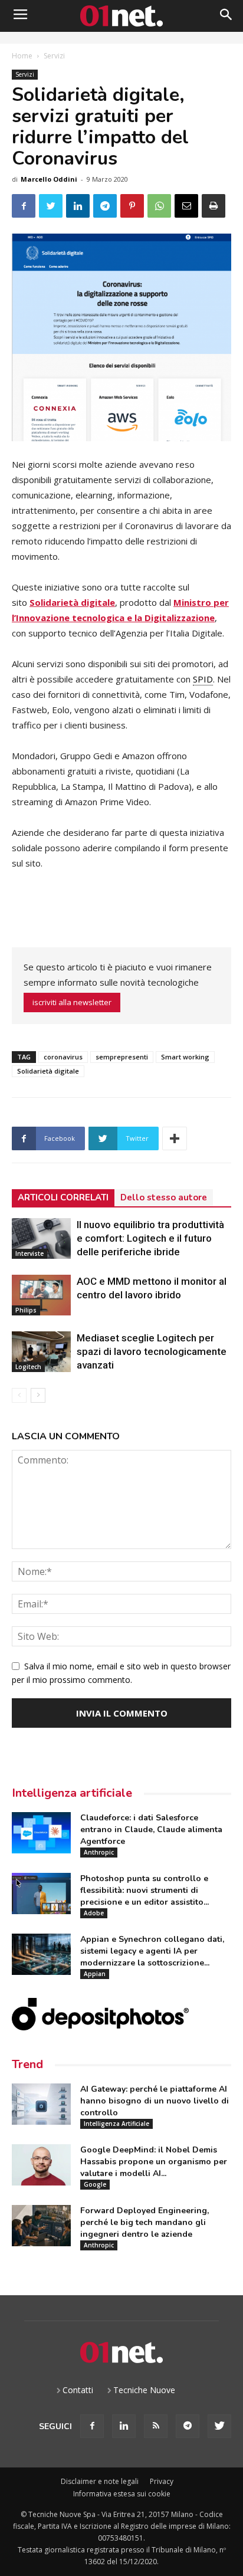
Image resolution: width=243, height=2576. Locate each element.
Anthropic (99, 1852)
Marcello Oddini (49, 179)
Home (22, 56)
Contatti (78, 2389)
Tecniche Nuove (144, 2389)
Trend (27, 2064)
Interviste (29, 1253)
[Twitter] (219, 2426)
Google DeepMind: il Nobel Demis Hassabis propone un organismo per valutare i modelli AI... (153, 2161)
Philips (26, 1310)
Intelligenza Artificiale (116, 2123)
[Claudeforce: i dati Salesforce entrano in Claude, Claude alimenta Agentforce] (41, 1832)
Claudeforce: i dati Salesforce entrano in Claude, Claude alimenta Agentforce (151, 1829)
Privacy (161, 2481)
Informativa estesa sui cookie (121, 2494)
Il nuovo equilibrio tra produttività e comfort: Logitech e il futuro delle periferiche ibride (150, 1238)
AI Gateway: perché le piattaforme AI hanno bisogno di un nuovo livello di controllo (154, 2100)
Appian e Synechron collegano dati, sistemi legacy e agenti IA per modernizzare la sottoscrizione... (152, 1951)
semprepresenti (122, 1056)
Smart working (185, 1056)
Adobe (94, 1913)
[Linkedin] (124, 2426)
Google (95, 2184)
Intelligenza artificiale (72, 1793)
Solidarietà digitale (48, 1071)
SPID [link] (203, 679)
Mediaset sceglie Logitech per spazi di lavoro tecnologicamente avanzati (151, 1351)
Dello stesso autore (163, 1197)
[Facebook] (92, 2426)
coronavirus (63, 1056)
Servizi (54, 56)
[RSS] (156, 2426)
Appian (95, 1974)
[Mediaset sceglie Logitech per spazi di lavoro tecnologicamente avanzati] (41, 1351)
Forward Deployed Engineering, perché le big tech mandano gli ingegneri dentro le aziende (144, 2222)
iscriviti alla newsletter (71, 1002)
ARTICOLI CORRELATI (63, 1197)
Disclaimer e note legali (100, 2481)
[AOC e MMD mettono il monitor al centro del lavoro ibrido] (41, 1295)
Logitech (28, 1367)
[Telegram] (187, 2426)
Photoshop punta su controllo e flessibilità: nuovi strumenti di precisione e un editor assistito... (144, 1890)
=-=-=-=-=
**WORK TASK**. Every line above should be returned word for word, with the pictures left behind.

**ANSWER TO THE PROBLEM**.
Image resolution: width=243, height=2576. Locate each element.
Anthropic (99, 1852)
Marcello Oddini (49, 179)
Home (22, 56)
Contatti (78, 2389)
Tecniche Nuove (144, 2389)
Trend (27, 2064)
Interviste (29, 1253)
[Twitter] (219, 2426)
Google DeepMind: il Nobel Demis Hassabis propone un organismo per valutare i modelli AI... (153, 2161)
Philips (26, 1310)
Intelligenza Artificiale (116, 2123)
[Claudeforce: i dati Salesforce entrano in Claude, Claude alimenta Agentforce] (41, 1832)
Claudeforce: i dati Salesforce entrano in Claude, Claude alimenta Agentforce (151, 1829)
Privacy (161, 2481)
Informativa estesa sui cookie (121, 2494)
Il nuovo equilibrio tra produttività e comfort: Logitech e il futuro delle periferiche ibride (150, 1238)
AI Gateway: perché le piattaforme AI hanno bisogno di un nuovo livello di controllo (154, 2100)
Appian e Synechron collegano dati, sistemi legacy e agenti IA per modernizzare la sottoscrizione... (152, 1951)
semprepresenti (122, 1056)
Smart working (185, 1056)
Adobe (94, 1913)
[Linkedin] (124, 2426)
Google (95, 2184)
Intelligenza artificiale (72, 1793)
Solidarietà digitale (48, 1071)
SPID [link] (203, 679)
Mediaset sceglie Logitech per spazi di lavoro tecnologicamente avanzati (151, 1351)
Dello stesso autore (163, 1197)
[Facebook] (92, 2426)
coronavirus (63, 1056)
Servizi (54, 56)
[RSS] (156, 2426)
Appian (95, 1974)
[Mediaset sceglie Logitech per spazi di lavoro tecnologicamente avanzati] (41, 1351)
Forward Deployed Engineering, perché le big tech mandano gli ingegneri dentro le aziende (144, 2222)
iscriviti alla newsletter (71, 1002)
ARTICOLI CORRELATI (63, 1197)
Disclaimer e note legali (100, 2481)
[AOC e MMD mettono il monitor al centro del lavoro ibrido] (41, 1295)
Logitech (28, 1367)
[Telegram] (187, 2426)
Photoshop punta su controllo e flessibilità: nuovi strumenti di precisione e un editor assistito... (144, 1890)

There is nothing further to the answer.